## SOAL LATIHAN A
Hitung berapa baris dalam catatan di bawah yang memuat kata "Open", dengan huruf besar dan kecil dibedakan. Tulis angkanya saja.

## TEKS BACAAN
....

MAKALAH
“METODE IBRAHIM MUSTHOFA DALAM ILMU NAHWU”
Makalah ini disusun untuk
memenuhi tugas mata kuliah Ushul Nahwu
Dosen pembimbing:
Tamim Mullah,S.S., M. Pd.
Oleh:
M. Khamim (10310065)
Zakiatul Fakhiro (10310078)
S. Syeh Assegaf (10310080)
JURUSAN BAHASA DAN SASTRA
ARAB
FAKULTAS HUMANIORA DAN
BUDAYA
UNIVERSITAS ISLAM NEGERI
MAULANA MALIK IBRAHIM MALANG
2012
KATA PENGANTAR
Alhamdulillah,
segala puji bagi Allah, atas segala limpahan Rahmat dan Hadayah-Nya, sehingga
kami senantiasa bisa menyelami indahnya menuntut ilmu di UIN Maulana Malik
Ibrahim Malang tercinta ini. Sholawat dan salam tercurah selalu kepada Rasulullah Muhammad SAW. revolusioner Islam, pembawa risalah syariat yang
sempurna, serta keluarga, para sahabat, dan siapa saja yang mengikuti
petunujuknya.

....

Isian dari sebuah dataset:
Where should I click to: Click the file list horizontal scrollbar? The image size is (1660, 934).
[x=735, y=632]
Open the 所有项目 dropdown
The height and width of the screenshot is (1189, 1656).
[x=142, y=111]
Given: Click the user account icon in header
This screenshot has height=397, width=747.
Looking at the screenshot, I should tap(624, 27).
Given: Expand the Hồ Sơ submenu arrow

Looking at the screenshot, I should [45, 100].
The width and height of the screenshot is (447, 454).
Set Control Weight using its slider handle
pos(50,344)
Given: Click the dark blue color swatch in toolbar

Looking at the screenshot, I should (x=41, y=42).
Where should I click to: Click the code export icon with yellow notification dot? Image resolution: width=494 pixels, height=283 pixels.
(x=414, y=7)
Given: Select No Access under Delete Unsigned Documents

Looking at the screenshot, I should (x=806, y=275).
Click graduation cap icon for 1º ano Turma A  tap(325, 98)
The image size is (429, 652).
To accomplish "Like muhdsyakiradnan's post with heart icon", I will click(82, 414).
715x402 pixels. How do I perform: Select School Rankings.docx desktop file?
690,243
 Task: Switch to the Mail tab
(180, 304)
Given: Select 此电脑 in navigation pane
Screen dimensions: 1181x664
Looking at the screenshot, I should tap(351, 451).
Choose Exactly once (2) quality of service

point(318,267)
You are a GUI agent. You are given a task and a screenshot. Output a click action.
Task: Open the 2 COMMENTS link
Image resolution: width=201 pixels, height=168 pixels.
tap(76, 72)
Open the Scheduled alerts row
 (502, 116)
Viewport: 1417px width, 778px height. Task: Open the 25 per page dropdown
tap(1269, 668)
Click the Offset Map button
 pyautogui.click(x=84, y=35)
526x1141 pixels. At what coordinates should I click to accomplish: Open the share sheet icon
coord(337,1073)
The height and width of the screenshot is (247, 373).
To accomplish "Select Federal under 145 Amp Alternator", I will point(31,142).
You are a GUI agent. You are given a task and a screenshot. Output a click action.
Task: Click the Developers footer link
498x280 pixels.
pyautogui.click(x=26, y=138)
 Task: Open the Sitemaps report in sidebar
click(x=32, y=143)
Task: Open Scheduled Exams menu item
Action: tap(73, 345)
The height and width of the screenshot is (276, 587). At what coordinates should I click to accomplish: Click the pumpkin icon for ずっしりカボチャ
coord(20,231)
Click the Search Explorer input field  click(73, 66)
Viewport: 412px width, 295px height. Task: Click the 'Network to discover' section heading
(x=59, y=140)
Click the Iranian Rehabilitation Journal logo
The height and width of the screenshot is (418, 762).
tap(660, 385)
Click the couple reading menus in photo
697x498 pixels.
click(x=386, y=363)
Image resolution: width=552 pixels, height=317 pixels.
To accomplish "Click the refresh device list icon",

....

## SOAL LATIHAN B
Untuk makalah di atas, tentukan apakah tiap pernyataan berikut sesuai: (i) makalah ini disusun untuk tugas mata kuliah Ushul Nahwu; (ii) dosen pembimbingnya adalah Tamim Mullah; (iii) makalah ini berasal dari Fakultas Syariah. Jawab ya atau tidak, dan kutip kata-kata makalah yang menentukannya.

## JAWABAN A
7

## JAWABAN B
(i) Ya: "memenuhi tugas mata kuliah Ushul Nahwu".
(ii) Ya: "Tamim Mullah,S.S., M. Pd."
(iii) Tidak: "FAKULTAS HUMANIORA DAN BUDAYA".